* [Passage shown]:
----
A Multimodal Benchmark Dataset and Model for Crop Disease Diagnosis

TL;DR

The paper addresses the need for accurate, knowledge-rich crop disease diagnosis using multimodal AI. It introduces the Crop Disease Domain Multimodal (CDDM) dataset, comprising 137k images and 1M QA pairs spanning diagnosis and knowledge, and a LoRA-based finetuning strategy that updates the visual encoder, adapter, and language model to adapt LVLMs like Qwen-VL-Chat to agriculture. Experiments show that models finetuned on CDDM outperform baselines on both diagnosis accuracy and knowledge QA, highlighting the value of domain-specific instruction-following data. By releasing the dataset and code, the work provides a practical resource to accelerate development of farmers' decision-support tools and advances in agricultural multimodal AI. It bridges cutting-edge vision-language models with domain-specific agricultural needs.

Abstract

While conversational generative AI has shown considerable potential in enhancing decision-making for agricultural professionals, its exploration has predominantly been anchored in text-based interactions. The evolution of multimodal conversational AI, leveraging vast amounts of image-text data from diverse sources, marks a significant stride forward. However, the application of such advanced vision-language models in the agricultural domain, particularly for crop disease diagnosis, remains underexplored. In this work, we present the crop disease domain multimodal (CDDM) dataset, a pioneering resource designed to advance the field of agricultural research through the application of multimodal learning techniques. The dataset comprises 137,000 images of various crop diseases, accompanied by 1 million question-answer pairs that span a broad spectrum of agricultural knowledge, from disease identification to management practices. By integrating visual and textual data, CDDM facilitates the development of sophisticated question-answering systems capable of providing precise, useful advice to farmers and agricultural professionals. We demonstrate the utility of the dataset by finetuning state-of-the-art multimodal models, showcasing significant improvements in crop disease diagnosis. Specifically, we employed a novel finetuning strategy that utilizes low-rank adaptation (LoRA) to finetune the visual encoder, adapter and language model simultaneously. Our contributions include not only the dataset but also a finetuning strategy and a benchmark to stimulate further research in agricultural technology, aiming to bridge the gap between advanced AI techniques and practical agricultural applications. The dataset is available at https: //github.com/UnicomAI/UnicomBenchmark/tree/main/CDDMBench.

Figures (8)

• Figure 1: Example comparison of LVLMs on crop disease diagnosis. Our model accurately identifies crop and disease categories, offering detailed prevention and treatment methods. In contrast, Qwen-VL-Chat fails to determine both crop and disease categories, and provides detailed prevention and treatment methods, as indicated by the red texts.
• Figure 2: Examples of the crop disease image dataset. Each image represents a different category, and the leaves show a high degree of similarity, from their colors to their shapes. Additionally, some spot diseases display very similar visual features. Among the images, the two marked with red boxes represent different diseases but look very similar; the two marked with yellow boxes belong to different types of crops but have a very similar shape.
• Figure 3: An instance of our CDDM data. The conversations cover the diagnosis, prevention, and treatment of crop diseases.
• Figure 4: Distribution of the number of images for crop diseases dataset.
• Figure 5: The prompt example of utilizing GPT-4 to generate instruction-following data of crop disease diagnosis. In the few-shot example within the "Prompt" part, the QA pairs highlighted in red are carefully crafted to include negative responses. After sequentially entering the "Prompt" part and the "Query" part, GPT-4 can generate 8 similar QA pairs, with negative responses highlighted in green.
----
* [Data for analysis]:

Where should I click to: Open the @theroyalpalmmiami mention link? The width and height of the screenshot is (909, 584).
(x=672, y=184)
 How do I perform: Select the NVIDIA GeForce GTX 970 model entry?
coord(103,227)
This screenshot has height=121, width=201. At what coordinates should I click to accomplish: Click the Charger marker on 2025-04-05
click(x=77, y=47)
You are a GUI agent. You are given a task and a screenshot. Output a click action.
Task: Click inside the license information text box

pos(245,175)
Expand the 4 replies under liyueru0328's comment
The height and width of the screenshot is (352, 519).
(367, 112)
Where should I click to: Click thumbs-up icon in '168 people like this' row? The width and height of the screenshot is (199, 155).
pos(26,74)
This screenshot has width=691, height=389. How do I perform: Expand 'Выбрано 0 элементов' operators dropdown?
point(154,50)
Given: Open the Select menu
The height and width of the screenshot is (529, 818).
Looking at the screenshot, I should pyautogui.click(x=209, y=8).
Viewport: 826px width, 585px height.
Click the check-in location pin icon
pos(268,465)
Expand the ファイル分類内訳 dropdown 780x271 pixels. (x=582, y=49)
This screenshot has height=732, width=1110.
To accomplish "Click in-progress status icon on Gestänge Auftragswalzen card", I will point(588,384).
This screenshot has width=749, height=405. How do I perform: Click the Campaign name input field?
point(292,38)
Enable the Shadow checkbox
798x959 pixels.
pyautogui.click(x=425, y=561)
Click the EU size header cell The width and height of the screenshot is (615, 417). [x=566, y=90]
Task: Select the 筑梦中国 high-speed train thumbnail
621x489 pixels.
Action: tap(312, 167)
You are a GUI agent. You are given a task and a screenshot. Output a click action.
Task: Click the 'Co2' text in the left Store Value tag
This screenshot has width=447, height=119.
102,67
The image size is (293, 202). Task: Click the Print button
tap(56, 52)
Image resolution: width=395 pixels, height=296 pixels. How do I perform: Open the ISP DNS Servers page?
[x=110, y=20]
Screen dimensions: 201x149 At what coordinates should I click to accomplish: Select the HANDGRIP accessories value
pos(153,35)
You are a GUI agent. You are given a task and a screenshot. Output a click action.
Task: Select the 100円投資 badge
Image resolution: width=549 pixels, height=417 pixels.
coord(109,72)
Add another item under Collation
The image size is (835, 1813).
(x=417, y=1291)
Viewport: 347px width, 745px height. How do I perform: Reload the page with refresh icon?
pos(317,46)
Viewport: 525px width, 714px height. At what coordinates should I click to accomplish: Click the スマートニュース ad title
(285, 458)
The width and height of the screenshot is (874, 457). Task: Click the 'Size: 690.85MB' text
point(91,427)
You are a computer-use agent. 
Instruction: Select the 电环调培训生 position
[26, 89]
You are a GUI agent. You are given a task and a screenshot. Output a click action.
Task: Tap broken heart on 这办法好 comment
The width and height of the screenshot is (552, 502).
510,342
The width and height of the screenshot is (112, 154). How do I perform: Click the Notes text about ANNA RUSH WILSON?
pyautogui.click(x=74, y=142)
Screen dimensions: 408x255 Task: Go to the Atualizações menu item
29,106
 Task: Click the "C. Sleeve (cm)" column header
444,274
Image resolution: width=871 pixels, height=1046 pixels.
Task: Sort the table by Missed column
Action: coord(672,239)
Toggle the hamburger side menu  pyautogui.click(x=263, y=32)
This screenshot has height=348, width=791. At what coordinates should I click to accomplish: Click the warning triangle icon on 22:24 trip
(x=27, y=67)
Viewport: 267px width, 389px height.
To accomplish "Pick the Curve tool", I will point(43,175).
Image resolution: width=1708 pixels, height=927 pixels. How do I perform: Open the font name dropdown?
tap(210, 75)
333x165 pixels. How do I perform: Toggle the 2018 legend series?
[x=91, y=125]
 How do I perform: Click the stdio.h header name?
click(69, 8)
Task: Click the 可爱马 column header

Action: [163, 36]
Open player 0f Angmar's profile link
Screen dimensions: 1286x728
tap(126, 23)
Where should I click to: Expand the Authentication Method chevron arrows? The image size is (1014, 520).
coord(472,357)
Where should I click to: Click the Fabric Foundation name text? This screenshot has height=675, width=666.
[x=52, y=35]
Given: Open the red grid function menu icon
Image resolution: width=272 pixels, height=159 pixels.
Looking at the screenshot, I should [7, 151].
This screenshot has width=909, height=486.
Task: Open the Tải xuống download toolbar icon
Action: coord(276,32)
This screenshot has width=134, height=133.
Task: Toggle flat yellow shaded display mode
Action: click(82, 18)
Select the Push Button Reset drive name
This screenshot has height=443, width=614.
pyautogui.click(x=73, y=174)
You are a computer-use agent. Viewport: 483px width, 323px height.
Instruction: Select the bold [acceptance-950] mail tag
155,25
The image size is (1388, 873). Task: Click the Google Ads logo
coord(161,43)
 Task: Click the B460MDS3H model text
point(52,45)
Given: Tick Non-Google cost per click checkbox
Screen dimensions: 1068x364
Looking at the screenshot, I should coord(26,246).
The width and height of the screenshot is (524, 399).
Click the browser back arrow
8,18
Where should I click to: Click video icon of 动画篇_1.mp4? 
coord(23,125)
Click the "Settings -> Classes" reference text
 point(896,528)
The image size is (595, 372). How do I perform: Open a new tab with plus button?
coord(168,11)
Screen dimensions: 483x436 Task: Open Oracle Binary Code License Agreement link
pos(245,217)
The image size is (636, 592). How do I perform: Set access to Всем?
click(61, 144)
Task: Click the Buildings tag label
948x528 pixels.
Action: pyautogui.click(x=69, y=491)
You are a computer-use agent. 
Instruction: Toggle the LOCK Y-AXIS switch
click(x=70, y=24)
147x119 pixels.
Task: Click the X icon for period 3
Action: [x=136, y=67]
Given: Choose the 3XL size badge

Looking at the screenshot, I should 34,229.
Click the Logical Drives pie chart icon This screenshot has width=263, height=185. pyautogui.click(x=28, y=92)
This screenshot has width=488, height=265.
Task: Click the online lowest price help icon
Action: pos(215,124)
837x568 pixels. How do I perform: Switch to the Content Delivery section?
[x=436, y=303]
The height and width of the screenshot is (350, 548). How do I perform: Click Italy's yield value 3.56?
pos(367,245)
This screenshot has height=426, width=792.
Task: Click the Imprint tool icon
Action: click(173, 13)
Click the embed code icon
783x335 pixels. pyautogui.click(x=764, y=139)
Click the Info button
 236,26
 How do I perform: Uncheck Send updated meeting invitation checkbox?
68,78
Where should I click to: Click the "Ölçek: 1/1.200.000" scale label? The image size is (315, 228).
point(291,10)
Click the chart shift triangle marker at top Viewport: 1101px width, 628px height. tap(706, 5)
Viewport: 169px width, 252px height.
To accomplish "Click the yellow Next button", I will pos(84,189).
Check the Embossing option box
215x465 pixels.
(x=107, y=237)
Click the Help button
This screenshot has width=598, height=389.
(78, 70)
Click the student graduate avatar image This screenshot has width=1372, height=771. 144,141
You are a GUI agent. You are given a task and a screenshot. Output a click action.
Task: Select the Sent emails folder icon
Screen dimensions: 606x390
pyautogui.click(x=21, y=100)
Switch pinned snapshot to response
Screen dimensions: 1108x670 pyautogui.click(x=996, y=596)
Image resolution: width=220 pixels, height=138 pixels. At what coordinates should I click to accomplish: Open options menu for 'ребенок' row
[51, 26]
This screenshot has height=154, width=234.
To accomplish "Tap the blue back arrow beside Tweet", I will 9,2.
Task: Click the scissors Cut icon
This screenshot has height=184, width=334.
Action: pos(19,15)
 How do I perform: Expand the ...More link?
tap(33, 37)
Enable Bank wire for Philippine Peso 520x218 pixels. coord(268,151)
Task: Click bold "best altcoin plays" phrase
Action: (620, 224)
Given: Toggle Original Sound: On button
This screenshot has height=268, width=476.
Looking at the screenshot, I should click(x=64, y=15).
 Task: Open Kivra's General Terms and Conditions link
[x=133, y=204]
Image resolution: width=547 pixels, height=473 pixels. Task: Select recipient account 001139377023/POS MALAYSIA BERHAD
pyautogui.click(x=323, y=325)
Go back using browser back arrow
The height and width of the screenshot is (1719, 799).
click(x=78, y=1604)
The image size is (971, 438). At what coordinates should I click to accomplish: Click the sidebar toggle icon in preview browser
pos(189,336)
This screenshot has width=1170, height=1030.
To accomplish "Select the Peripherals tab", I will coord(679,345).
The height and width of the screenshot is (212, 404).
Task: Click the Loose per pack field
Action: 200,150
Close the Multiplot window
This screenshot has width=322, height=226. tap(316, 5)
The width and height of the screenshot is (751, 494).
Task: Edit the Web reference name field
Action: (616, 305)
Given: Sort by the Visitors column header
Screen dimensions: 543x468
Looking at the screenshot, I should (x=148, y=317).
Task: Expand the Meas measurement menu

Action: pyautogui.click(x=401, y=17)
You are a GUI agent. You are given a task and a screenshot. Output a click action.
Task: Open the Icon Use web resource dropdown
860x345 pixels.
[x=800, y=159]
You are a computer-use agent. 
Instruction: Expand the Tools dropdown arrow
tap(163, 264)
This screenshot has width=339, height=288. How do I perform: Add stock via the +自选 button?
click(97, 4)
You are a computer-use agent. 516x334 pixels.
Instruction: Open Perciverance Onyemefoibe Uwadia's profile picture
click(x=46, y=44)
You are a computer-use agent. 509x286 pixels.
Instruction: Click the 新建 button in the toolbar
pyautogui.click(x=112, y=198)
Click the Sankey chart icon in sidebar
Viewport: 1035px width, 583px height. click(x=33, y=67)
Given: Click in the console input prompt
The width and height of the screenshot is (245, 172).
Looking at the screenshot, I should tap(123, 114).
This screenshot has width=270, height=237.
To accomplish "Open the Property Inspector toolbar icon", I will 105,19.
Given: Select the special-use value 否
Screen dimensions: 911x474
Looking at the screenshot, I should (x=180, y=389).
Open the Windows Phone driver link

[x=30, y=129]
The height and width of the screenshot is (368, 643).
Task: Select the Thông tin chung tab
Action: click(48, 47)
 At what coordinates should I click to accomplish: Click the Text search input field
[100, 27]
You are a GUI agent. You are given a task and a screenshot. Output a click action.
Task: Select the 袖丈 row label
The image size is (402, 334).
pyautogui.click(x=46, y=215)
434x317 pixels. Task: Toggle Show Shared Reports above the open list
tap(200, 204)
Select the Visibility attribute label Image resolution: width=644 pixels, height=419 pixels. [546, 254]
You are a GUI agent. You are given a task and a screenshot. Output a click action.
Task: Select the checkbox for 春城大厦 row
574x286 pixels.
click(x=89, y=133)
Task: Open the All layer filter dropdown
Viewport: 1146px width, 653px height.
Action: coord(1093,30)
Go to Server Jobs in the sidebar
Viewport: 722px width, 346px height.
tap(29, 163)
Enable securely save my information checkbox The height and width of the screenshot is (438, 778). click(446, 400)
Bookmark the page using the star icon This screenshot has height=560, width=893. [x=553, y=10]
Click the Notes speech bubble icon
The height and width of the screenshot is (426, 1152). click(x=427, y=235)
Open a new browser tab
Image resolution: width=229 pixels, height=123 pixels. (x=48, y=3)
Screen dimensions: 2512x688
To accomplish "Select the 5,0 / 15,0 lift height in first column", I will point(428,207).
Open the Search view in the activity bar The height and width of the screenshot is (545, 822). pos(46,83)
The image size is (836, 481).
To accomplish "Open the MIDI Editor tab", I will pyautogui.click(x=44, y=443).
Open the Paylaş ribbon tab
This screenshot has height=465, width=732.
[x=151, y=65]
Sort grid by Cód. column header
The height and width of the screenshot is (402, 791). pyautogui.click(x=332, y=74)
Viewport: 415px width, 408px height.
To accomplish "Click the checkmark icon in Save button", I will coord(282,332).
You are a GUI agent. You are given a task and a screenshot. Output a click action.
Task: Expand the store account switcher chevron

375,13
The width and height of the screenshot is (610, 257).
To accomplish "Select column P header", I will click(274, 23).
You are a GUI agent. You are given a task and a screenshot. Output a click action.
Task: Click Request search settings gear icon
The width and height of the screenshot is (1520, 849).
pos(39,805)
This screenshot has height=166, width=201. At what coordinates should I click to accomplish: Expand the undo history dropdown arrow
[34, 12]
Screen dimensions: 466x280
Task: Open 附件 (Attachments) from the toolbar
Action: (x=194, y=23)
----
* [Problem]: Print the passage of the crop disease paper between "Figures (8)" and "very similar shape.", inclusive. Work only from the crop disease paper and ignore the data.

* [Answer to the exercise]:
Figures (8)

• Figure 1: Example comparison of LVLMs on crop disease diagnosis. Our model accurately identifies crop and disease categories, offering detailed prevention and treatment methods. In contrast, Qwen-VL-Chat fails to determine both crop and disease categories, and provides detailed prevention and treatment methods, as indicated by the red texts.
• Figure 2: Examples of the crop disease image dataset. Each image represents a different category, and the leaves show a high degree of similarity, from their colors to their shapes. Additionally, some spot diseases display very similar visual features. Among the images, the two marked with red boxes represent different diseases but look very similar; the two marked with yellow boxes belong to different types of crops but have a very similar shape.